Chronique

Musina Ebobissé Quintet

Engrams

Musina Ebobissé (ts), Olga Amelchenko (as), Povel Widestrand (p), Igor Spallati (b), Moritz Baumgärtner (dms) + Igor Osypov (g)

Label / Distribution : Jazzdor Series

Il y a peu d’albums dont on sait qu’ils vont fédérer durablement de nombreux amateurs de jazz. Celui du quintet de Musina Ebobissé, paru sur le label Jazzdor Series, en fait partie. Dès les premiers souffles du saxophone ténor qui a fait ses classes au conservatoire de Strasbourg [1], accompagné par l’alto d’Olga Amelchenko, la certitude est là : le propos est élégant, sobre, marqué par une grammaire coltranienne qui ne s’enferre cependant pas dans la célébration (« Opium Hill », où l’on découvre également le piano très structurant du jeune Suédois Povel Widestrand). Subtil mélange entre la tradition et un esprit aventureux, Engrams coule de source. Lorsque Igor Osypov vient ajouter sur deux morceaux son électricité à la doublette rythmique solide du jeune contrebassiste transalpin Igor Spallati et du batteur allemand Moritz Baumgärtner [2], ce quintet désormais étendu vient ajouter une dimension nouvelle, marquée par d’étonnantes ramifications canterburiennes (« Class Struggle »).
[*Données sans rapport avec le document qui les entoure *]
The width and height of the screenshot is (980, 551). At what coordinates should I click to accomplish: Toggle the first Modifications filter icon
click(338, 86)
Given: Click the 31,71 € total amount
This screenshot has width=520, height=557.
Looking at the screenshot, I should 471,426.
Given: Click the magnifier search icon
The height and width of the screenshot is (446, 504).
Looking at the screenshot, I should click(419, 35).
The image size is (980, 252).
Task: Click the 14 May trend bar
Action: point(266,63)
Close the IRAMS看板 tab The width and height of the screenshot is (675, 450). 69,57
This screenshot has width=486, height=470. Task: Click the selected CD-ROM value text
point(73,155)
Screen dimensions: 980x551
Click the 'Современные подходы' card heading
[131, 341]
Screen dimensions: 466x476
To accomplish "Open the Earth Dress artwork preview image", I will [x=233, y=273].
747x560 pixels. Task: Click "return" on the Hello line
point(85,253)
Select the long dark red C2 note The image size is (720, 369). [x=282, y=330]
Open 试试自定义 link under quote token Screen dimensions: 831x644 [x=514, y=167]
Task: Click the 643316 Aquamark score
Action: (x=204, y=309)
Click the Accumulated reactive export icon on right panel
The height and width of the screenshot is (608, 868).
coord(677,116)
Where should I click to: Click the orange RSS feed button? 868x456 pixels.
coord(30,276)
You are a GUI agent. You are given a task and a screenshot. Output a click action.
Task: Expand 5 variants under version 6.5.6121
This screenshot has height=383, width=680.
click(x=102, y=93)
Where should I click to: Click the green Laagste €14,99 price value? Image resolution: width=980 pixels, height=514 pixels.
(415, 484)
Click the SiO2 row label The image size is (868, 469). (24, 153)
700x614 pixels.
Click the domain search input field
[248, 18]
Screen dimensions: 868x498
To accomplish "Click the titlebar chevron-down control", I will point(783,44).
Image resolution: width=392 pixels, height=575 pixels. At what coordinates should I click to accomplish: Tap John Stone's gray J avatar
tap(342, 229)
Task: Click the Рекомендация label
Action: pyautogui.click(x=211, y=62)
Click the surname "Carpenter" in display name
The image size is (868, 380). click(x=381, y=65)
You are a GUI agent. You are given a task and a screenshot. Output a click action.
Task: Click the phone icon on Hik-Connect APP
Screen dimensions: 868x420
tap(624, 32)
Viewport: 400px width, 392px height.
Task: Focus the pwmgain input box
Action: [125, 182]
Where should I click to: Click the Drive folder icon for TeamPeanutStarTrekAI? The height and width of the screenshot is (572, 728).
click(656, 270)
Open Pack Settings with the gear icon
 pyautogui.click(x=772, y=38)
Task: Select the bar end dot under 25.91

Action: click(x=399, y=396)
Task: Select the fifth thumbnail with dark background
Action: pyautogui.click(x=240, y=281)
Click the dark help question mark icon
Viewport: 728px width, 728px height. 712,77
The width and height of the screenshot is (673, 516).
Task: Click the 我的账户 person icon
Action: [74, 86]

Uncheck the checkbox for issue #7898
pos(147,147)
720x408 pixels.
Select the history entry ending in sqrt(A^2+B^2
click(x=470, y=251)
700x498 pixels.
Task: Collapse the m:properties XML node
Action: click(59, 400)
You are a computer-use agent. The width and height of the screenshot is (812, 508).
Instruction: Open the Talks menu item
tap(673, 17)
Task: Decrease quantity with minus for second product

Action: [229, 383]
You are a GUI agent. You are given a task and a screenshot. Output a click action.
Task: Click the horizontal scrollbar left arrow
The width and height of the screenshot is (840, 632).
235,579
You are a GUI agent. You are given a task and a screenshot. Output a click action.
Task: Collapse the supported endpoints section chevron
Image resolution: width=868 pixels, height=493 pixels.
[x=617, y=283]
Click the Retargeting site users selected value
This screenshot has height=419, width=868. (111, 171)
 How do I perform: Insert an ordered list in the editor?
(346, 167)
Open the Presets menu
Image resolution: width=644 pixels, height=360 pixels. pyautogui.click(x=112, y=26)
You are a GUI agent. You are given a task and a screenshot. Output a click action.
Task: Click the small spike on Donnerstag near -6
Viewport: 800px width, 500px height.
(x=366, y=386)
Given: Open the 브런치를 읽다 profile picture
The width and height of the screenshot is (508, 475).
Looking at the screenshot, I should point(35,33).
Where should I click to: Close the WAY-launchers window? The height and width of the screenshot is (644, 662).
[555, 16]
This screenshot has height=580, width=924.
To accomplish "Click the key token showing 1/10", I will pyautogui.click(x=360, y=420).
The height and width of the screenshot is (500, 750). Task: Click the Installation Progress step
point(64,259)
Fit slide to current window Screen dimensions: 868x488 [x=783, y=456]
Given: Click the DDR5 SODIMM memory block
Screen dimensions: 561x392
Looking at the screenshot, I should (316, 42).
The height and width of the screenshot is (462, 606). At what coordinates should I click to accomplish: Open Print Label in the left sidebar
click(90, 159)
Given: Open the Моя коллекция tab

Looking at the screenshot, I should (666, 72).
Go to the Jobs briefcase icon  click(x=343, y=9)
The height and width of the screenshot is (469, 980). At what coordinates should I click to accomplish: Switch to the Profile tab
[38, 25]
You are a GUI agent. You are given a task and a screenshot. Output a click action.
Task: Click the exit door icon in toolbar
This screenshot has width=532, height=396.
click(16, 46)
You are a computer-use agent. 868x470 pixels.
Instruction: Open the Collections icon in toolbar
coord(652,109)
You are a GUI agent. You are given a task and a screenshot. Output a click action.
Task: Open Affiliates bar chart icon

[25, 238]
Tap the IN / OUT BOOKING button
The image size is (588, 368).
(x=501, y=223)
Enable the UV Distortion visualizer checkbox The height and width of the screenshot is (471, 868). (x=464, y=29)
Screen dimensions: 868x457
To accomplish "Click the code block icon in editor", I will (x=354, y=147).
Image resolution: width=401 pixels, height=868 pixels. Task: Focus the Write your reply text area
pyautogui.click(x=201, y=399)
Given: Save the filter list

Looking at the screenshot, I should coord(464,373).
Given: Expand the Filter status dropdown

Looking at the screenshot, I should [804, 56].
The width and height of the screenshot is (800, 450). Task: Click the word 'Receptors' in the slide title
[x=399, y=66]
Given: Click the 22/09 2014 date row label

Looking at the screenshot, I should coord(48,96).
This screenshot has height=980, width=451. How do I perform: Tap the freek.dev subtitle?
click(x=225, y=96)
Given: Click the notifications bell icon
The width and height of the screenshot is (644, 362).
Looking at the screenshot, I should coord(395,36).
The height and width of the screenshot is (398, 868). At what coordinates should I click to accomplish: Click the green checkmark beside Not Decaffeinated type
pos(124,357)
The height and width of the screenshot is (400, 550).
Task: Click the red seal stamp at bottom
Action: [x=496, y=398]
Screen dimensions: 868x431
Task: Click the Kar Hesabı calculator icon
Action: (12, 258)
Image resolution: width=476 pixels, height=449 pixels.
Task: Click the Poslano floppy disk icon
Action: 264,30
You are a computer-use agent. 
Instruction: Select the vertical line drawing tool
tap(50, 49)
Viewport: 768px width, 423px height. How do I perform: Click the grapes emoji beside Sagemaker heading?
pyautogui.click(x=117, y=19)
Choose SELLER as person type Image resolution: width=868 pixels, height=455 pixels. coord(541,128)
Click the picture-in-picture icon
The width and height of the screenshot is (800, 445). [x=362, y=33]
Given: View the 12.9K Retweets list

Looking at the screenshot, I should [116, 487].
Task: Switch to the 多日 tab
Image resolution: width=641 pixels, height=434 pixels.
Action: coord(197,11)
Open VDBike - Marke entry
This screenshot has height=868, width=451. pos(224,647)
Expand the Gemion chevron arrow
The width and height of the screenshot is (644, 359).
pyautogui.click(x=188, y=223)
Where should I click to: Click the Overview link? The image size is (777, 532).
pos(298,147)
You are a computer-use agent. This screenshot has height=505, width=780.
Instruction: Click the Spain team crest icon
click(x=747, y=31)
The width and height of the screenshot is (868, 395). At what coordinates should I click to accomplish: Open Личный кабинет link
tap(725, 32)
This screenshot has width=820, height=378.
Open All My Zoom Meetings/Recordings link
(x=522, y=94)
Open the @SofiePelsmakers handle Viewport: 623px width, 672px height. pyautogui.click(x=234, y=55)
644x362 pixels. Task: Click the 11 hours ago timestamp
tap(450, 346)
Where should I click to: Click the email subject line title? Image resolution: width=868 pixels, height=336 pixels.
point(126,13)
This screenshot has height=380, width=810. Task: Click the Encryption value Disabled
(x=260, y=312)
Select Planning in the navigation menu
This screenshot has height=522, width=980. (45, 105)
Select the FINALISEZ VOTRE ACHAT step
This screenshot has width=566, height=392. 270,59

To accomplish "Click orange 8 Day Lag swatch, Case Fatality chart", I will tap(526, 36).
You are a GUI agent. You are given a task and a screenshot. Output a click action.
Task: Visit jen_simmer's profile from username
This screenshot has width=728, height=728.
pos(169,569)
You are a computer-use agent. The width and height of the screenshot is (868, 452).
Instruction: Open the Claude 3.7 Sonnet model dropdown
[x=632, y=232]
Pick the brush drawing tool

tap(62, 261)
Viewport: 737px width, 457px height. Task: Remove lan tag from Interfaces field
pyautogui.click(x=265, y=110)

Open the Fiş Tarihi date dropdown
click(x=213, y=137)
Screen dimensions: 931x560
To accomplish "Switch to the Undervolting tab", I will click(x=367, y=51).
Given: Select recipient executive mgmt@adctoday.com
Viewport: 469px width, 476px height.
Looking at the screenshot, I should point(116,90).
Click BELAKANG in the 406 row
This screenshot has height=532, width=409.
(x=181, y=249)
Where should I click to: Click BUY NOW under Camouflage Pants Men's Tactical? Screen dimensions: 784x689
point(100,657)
Remarqué par Diane Gastellu au festival Jazzdor en 2019, l’orchestre a bien mûri durant le confinement, se débarrassant des dernières scories de l’apprentissage pour trouver un son propre, né de l’improvisation collective et travaillé avec opiniâtreté. Une solidité incarnée par le travail de l’ombre de Spirli. Avec limpidité et sérénité, deux adjectifs qui caractérisent l’ensemble de l’album, Ebobissé centre son travail sur sa proximité avec la saxophoniste russe qui crève l’écran en ce moment, en leader ou au sein du Orchid Big Band. Ainsi dans « ZIF268 », c’est l’unisson des soufflants qui offre toute liberté à Widestrand de construire un propos plus cosmique voire onirique, dont Amelchenko et Ebobissé se saisissent pour le porter à incandescence, bien aidé par un Baumgärtner impeccable. Tout semble à sa place ici, sans pour autant donner l’impression d’un sentier trop balisé.

Résolument européen, Engrams ne pouvait naître sans doute qu’à Berlin où l’Europe du jazz se croise, entre Amsterdam et Budapest. C’est là que bat le cœur de ce quintet, quand le nôtre bat la chamade. Mais il aura fallu des passionnés comme ceux de Jazzdor pour laisser aux talents le temps d’éclore. Depuis leur rencontre dans le Hans Anselm Big Band en 2018, la connivence entre les deux saxophonistes ne cesse de croître. Il y aura sans nul doute d’autres occasions pour eux de parfaire cette harmonie, mais Engrams est déjà un brillant jalon.

par Franpi Barriaux // Publié le 25 juin 2023
P.-S. :

[1Pour en savoir plus, on se reportera à l’entretien que Musina Ebobissé a accordé à Citizen Jazz.

[2On l’avait apprécié dans l’ album d’Evi Filippou, NDLR.